Topics
late
AI
Amazon
Image Credits:stockcam / Getty Images
Apps
Biotech & Health
mood
Cloud Computing
DoC
Crypto
enterprisingness
EVs
Fintech
Fundraising
contraption
Gaming
Government & Policy
computer hardware
layoff
Media & Entertainment
Meta
Microsoft
Privacy
Robotics
security measures
societal
Space
Startups
TikTok
transport
Venture
More from TechCrunch
event
Startup Battlefield
StrictlyVC
Podcasts
Videos
Partner Content
TechCrunch Brand Studio
Crunchboard
Contact Us
Redditannouncedon Tuesday that it ’s update its Robots Exclusion Protocol ( robots.txt file ) , which tells automatise vane bot whether they are permitted to cringe a web site .

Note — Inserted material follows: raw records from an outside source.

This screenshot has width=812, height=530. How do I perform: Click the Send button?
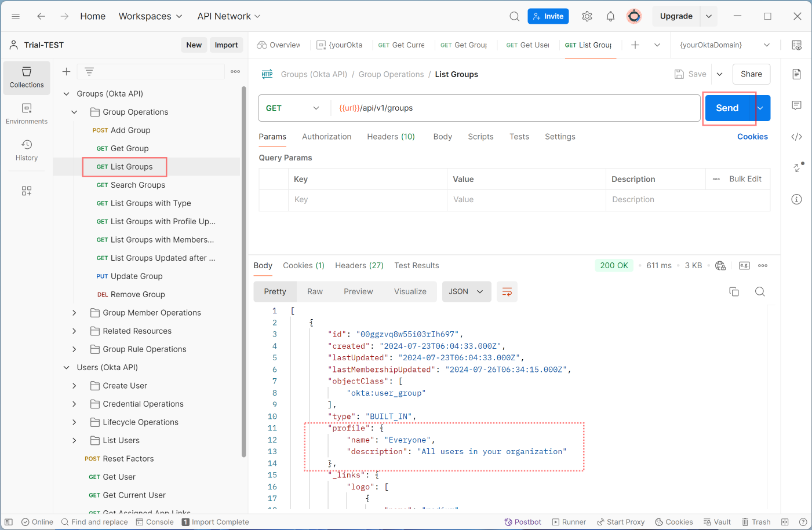[x=727, y=108]
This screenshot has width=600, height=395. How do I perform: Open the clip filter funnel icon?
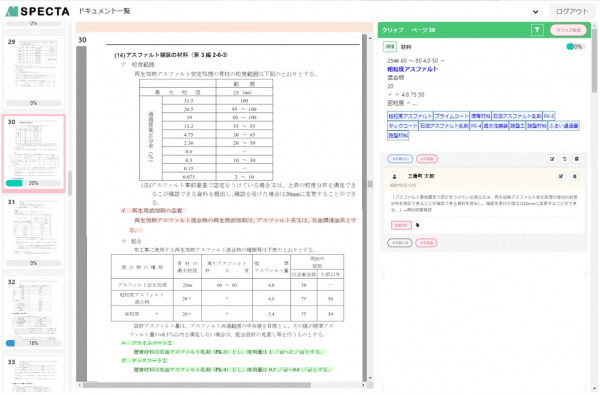537,30
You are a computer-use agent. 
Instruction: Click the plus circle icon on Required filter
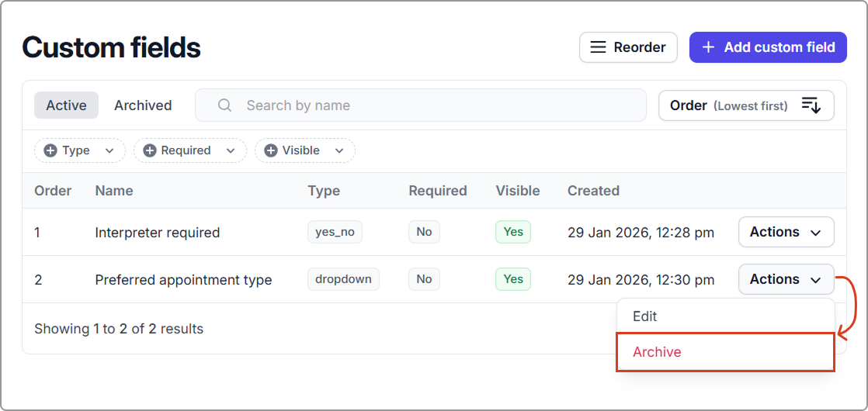click(x=150, y=150)
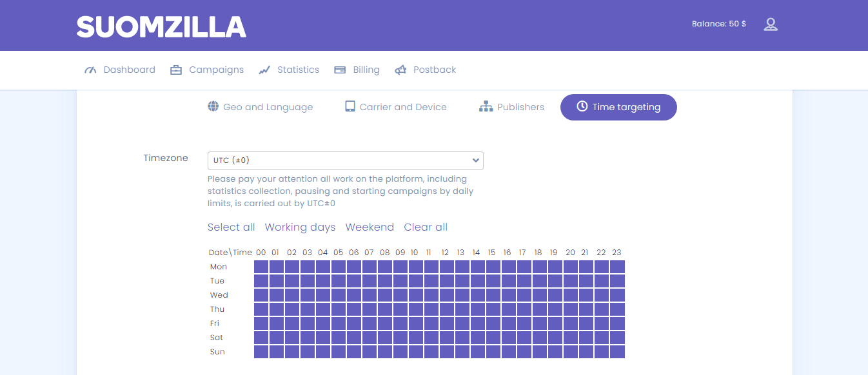Click the Clear all link
Viewport: 868px width, 375px height.
point(426,227)
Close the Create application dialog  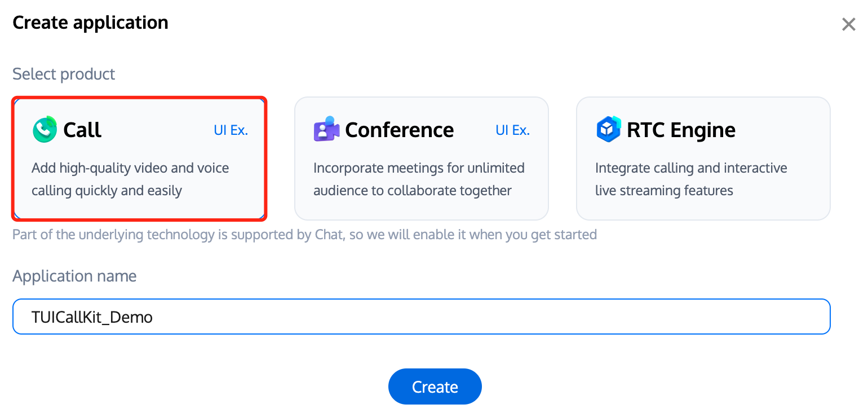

Historically , robots.txt file was used to leave search engines to kowtow a site and then direct people to the mental object . However , with the rise of AI , websites are being scraped and used to train modeling without acknowledging the actual reference of the content .
Along with the update robots.txt file , Reddit will continue rate - limiting and blocking nameless bots and crawlers from accessing its program . The company tell apart TechCrunch that bots and creeper will be charge per unit - limited or blocked if they do n’t abide by Reddit ’s Public Content Policy and do n’t have an concord with the program .
Reddit read the update should n’t regard the legal age of users or good religion actors , like researchers and brass , such as the Internet Archive . Instead , the update is designed to discourage AI company from training their gravid words models on Reddit mental object . Of course , AI dew worm could cut Reddit ’s robots.txt file .
The announcement number a few days after aWired investigationfound that AI - powered lookup inauguration Perplexity has been stealing and scraping content . Wired find that Perplexity seems to push aside requests not to scratch its website , even though it blocked the inauguration in its robots.txt file . Perplexity CEOAravind Srinivas respondedto the call and said that the robots.txt file is not a effectual framework .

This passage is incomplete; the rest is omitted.